Planar xanthomas are mostly macular and rarely elevated lesions. They can occur at any site. They can also be associated with secondary hyperlipidemia, especially in cholestasis [2]. They may be associated with monoclonal gammopathy and hyperlipidemia, particularly hypertriglyceridemia. Generalized planar xanthomas can cover large areas of the face, the neck, and the thorax. Planar xanthomas in the palm are commonly referred as xanthoma striatum palmare (XSP). XSP is a rare but important sign of type III hyperlipoproteinemia. Although XSP is considered pathognomonic of type III hyperlipoproteinemia, Hsu et al. suggested that primary biliary cirrhosis should be considered in the differential diagnosis, especially with elevated liver function tests. Other reported conditions associated with XPS are pancreatic insufficiency and multiple myeloma. A hypothesis for the formation of planar xanthomas in the palm was proposed by Walton et al. following an experimental study on rabbits. This study suggested that minor trauma in pressure loading areas (foot pad in rabbits and hands in human beings) leads to increased vascular permeability, increased leakage of lipids, and eventual planar xanthoma formation [1].

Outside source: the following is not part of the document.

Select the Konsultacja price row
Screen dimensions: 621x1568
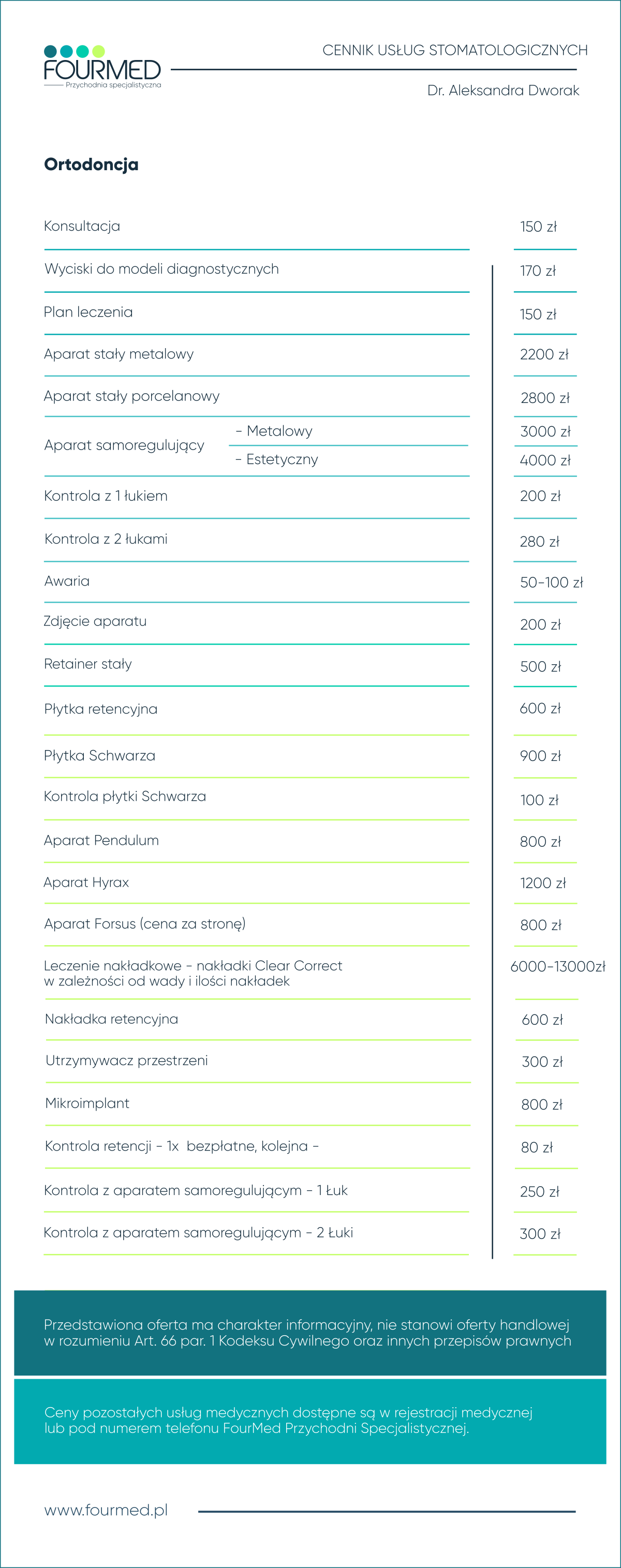coord(310,227)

Type III hyperlipoproteinemia is characterized by the accumulation of beta-VLDL, which is manifested by increases in both triglyceride and cholesterol levels in the plasma. A genetic basis for this disorder is well established. Various mutations of apoprotein E impair its ability to bind to the beta-VLDL receptor. A majority of patients are homozygous for the apoprotein E2 variant. We did not perform these investigations in our patient due to the high cost involved. We, however, did refer the patient back to his primary care physician for further follow-up. Type III hyperlipidemia is associated with coronary heart disease and diabetes mellitus in young patients. Asymptomatic palmar xanthomas can lead to early diagnosis of this potentially lethal disease. Early medical intervention in the form of antihyperlipidemic drugs and dietary modification can lead to improved life expectancy.

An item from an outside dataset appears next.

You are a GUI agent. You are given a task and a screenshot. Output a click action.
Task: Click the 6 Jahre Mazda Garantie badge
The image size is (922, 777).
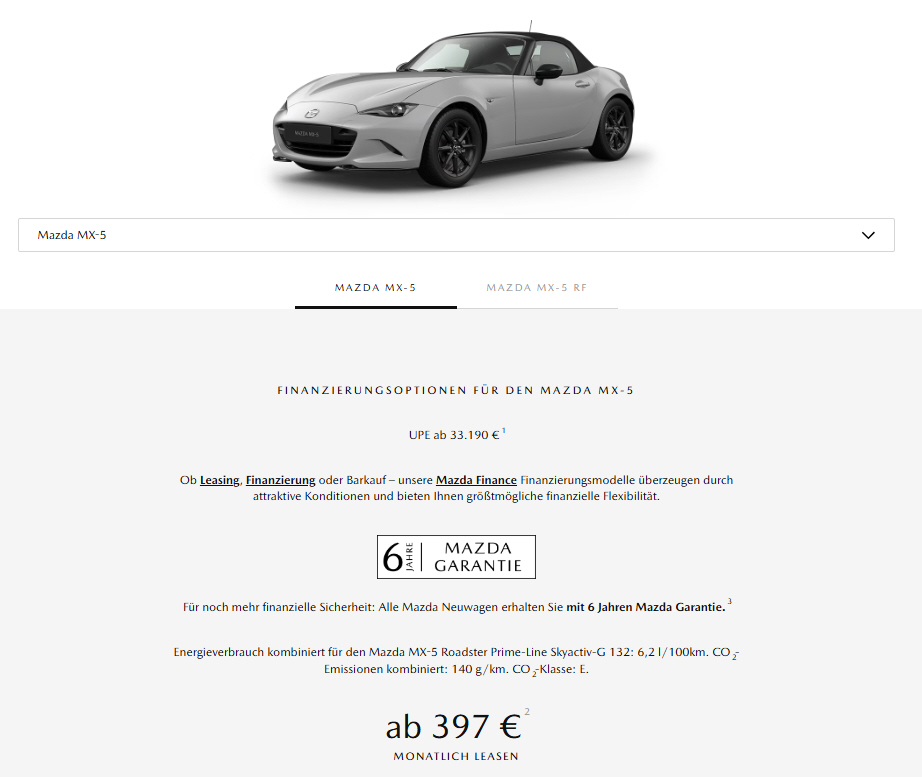click(456, 557)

Less than 20 cases of patients with palmar xanthomas have been reported so far in the English literature. They can be an early and sometimes only clinical sign of the underlying pernicious condition, i.e., type III hyperlipoproteinemia [6]. As seen in this case, the patient presented primarily with palmar masses and was hence referred to us for initial evaluation. Biopsy of the lesions confirmed our initial suspicion of palmar xanthomas, and subsequently, the underlying hyperlipoproteinemia was diagnosed. Failure to diagnose and initiate treatment for hyperlipoproteinemia could potentially have led to serious cardiac morbidity at a later date [4]. Our experience serves to reiterate the importance of recognizing the fact that palmar xanthomas may first present to a hand surgeon, and it is imperative to remember that it may serve as an indicator of a more sinister underlying problem.

Footnotes

Disclaimer

No benefits, financial or otherwise, have been or will be received for this study.